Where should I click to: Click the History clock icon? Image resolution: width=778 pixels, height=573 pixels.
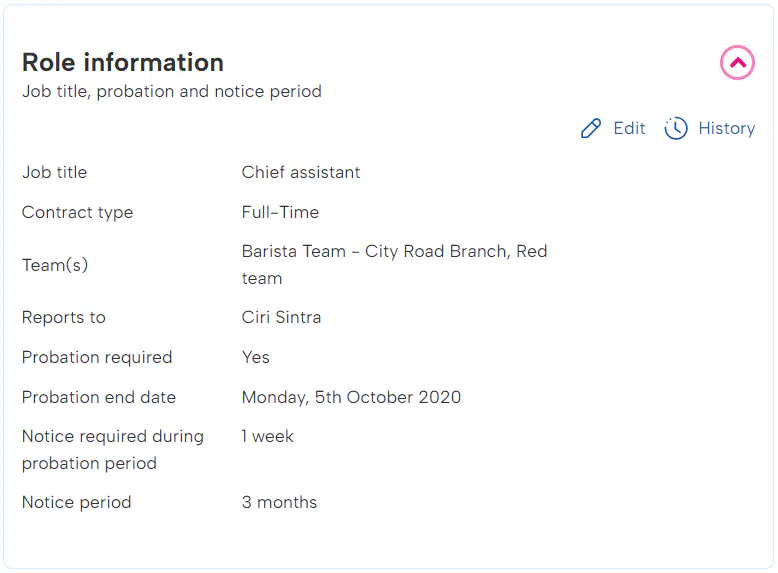[x=676, y=128]
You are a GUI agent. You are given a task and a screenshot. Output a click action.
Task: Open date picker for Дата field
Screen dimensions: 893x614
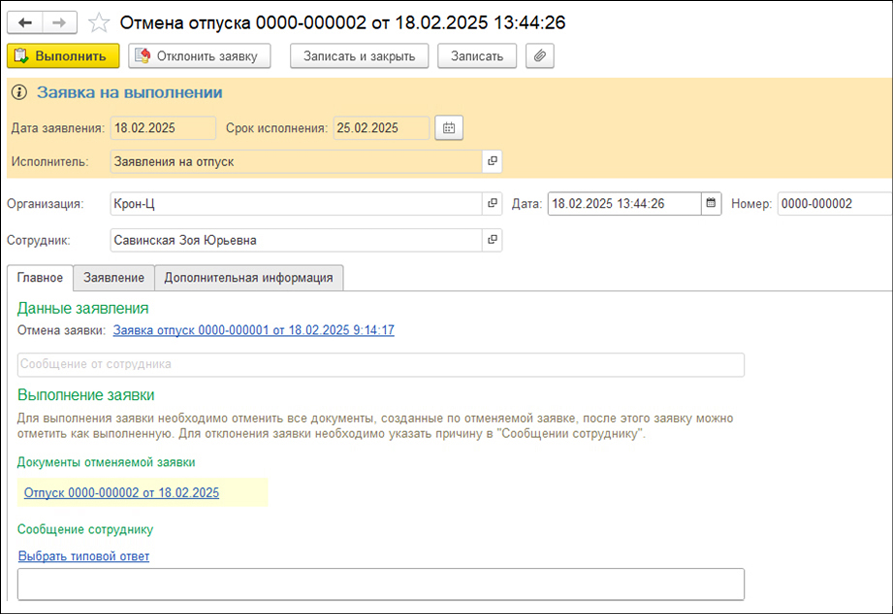pos(711,204)
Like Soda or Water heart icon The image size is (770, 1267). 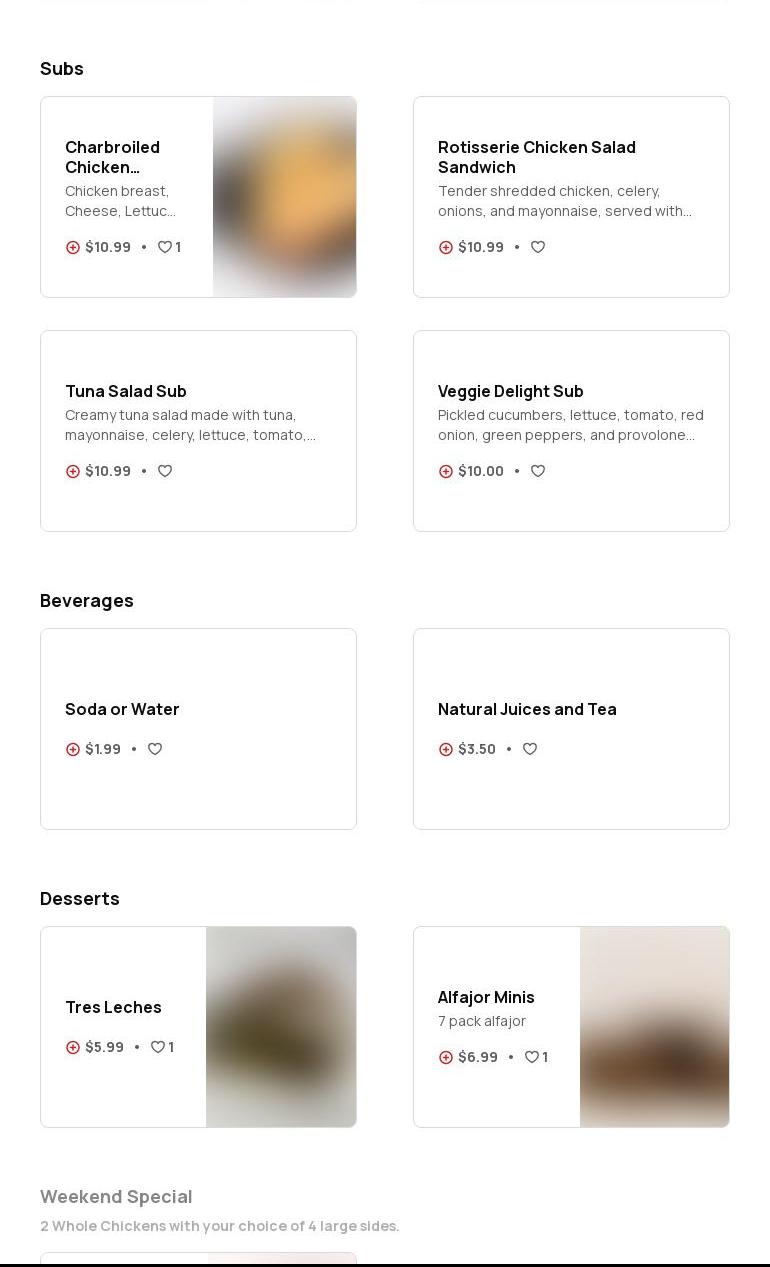[x=155, y=749]
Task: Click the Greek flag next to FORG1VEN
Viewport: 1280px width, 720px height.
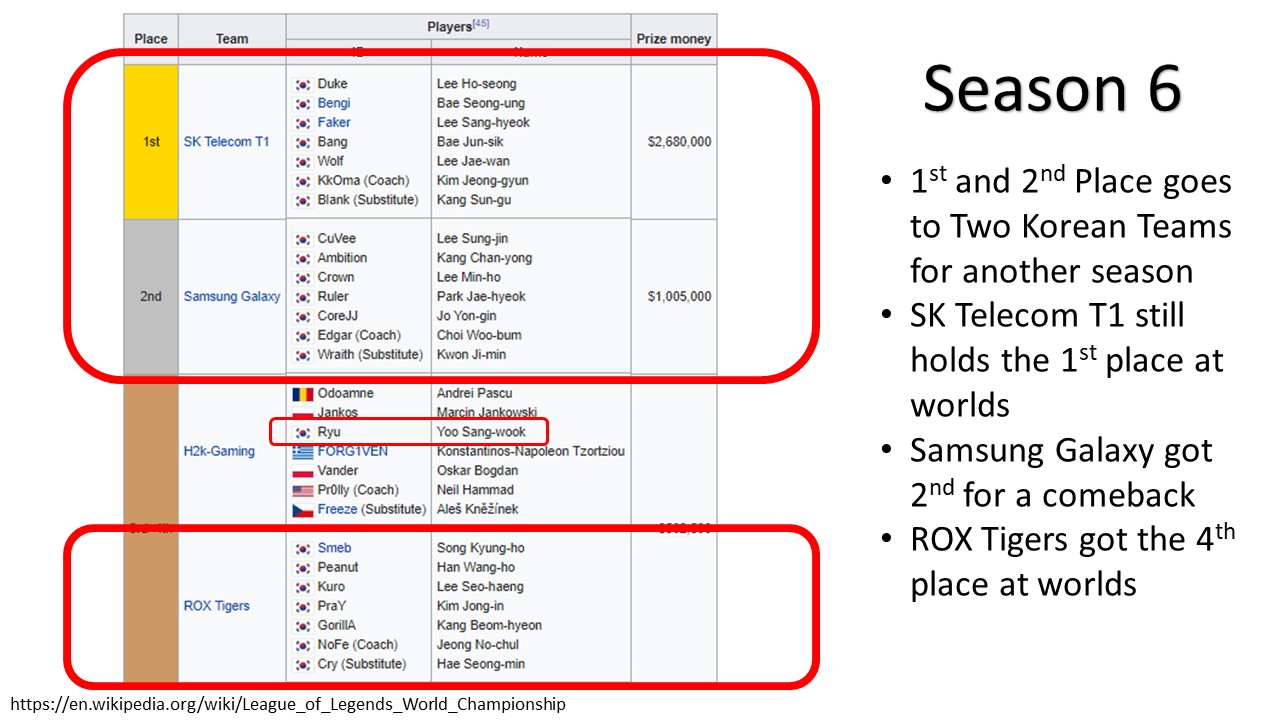Action: coord(302,452)
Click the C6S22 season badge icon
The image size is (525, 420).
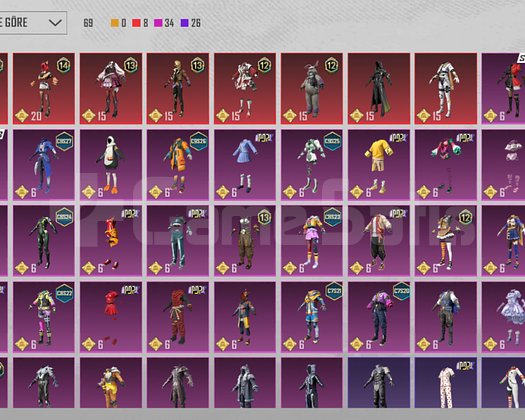click(64, 293)
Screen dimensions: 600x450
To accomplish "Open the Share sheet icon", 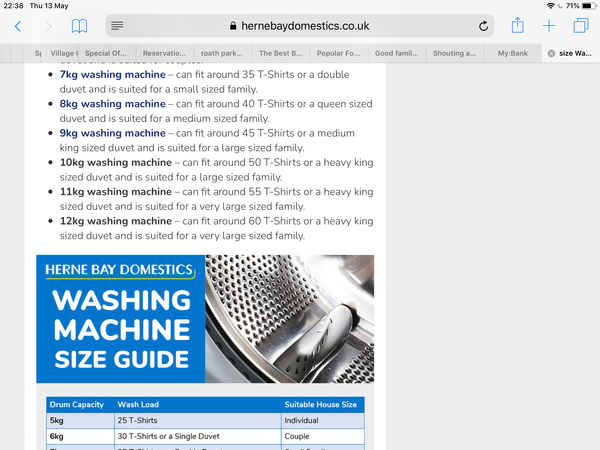I will pyautogui.click(x=517, y=26).
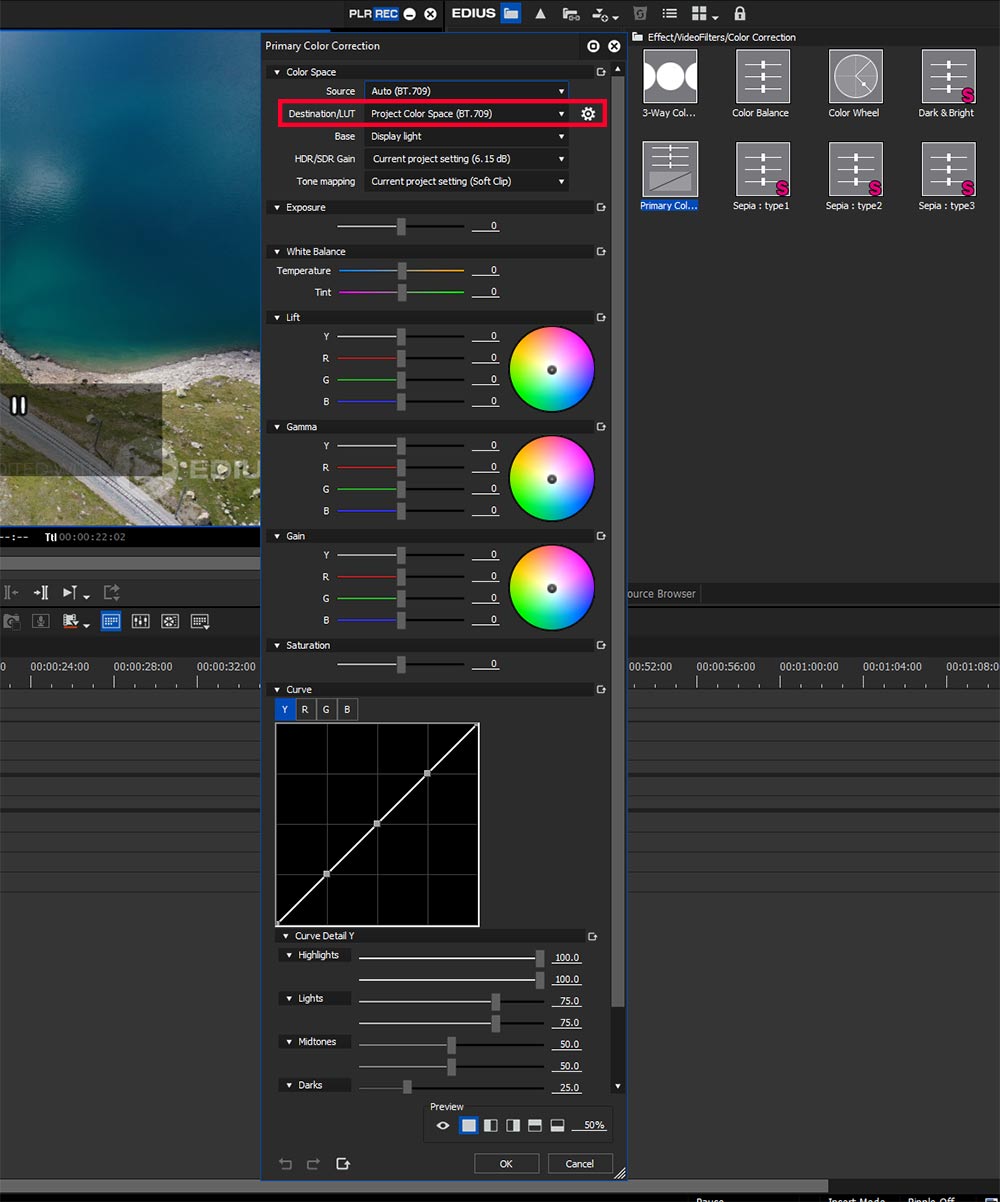Choose the Dark & Bright filter icon
Image resolution: width=1000 pixels, height=1202 pixels.
946,77
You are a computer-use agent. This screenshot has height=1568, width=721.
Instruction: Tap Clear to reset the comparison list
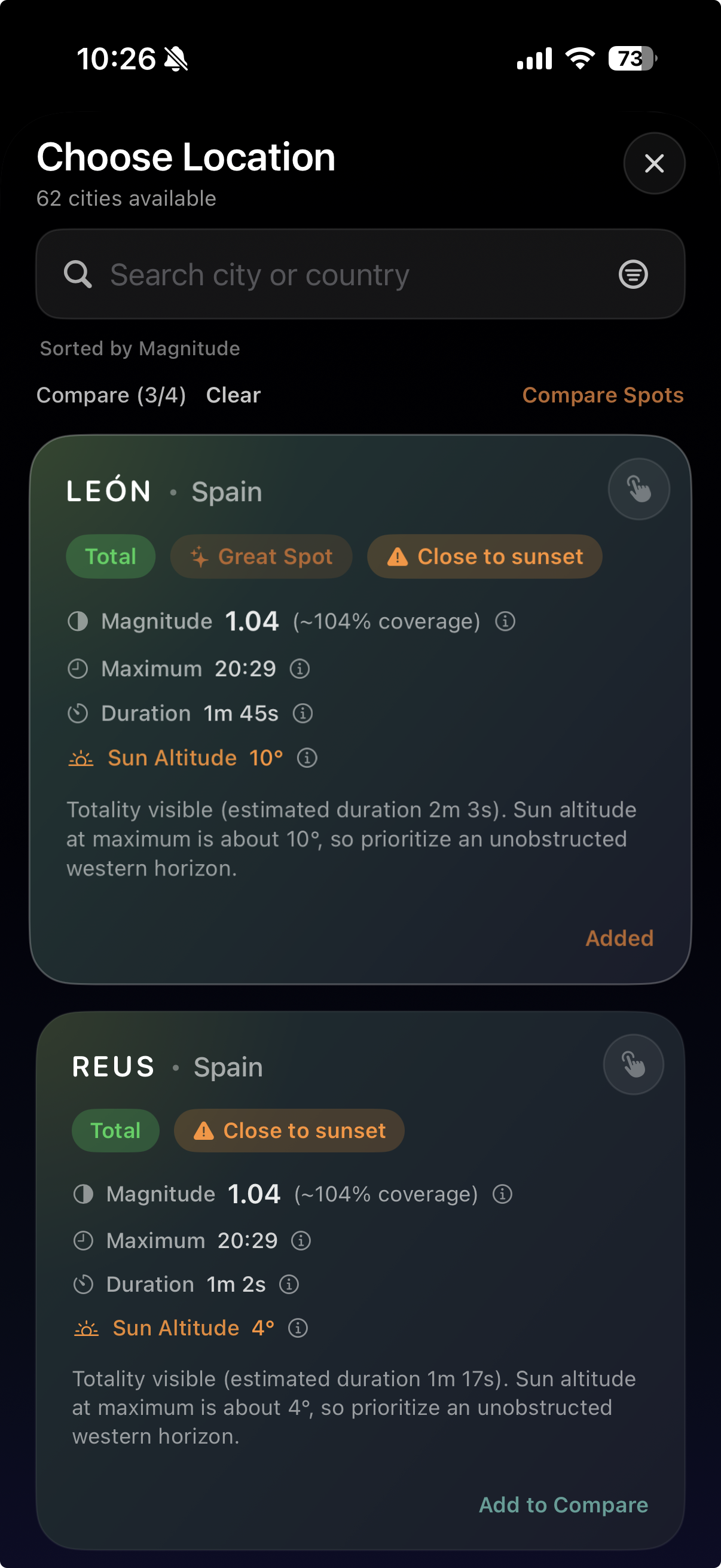point(233,395)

+---+

Exercise description >> Only lines containing the word "screenshot" should be copied from the material above.

Answer space >>
You are a GUI agent. You are given a task and a screenshot. Output a click action.
You are a computer-use agent. This screenshot has height=1568, width=721.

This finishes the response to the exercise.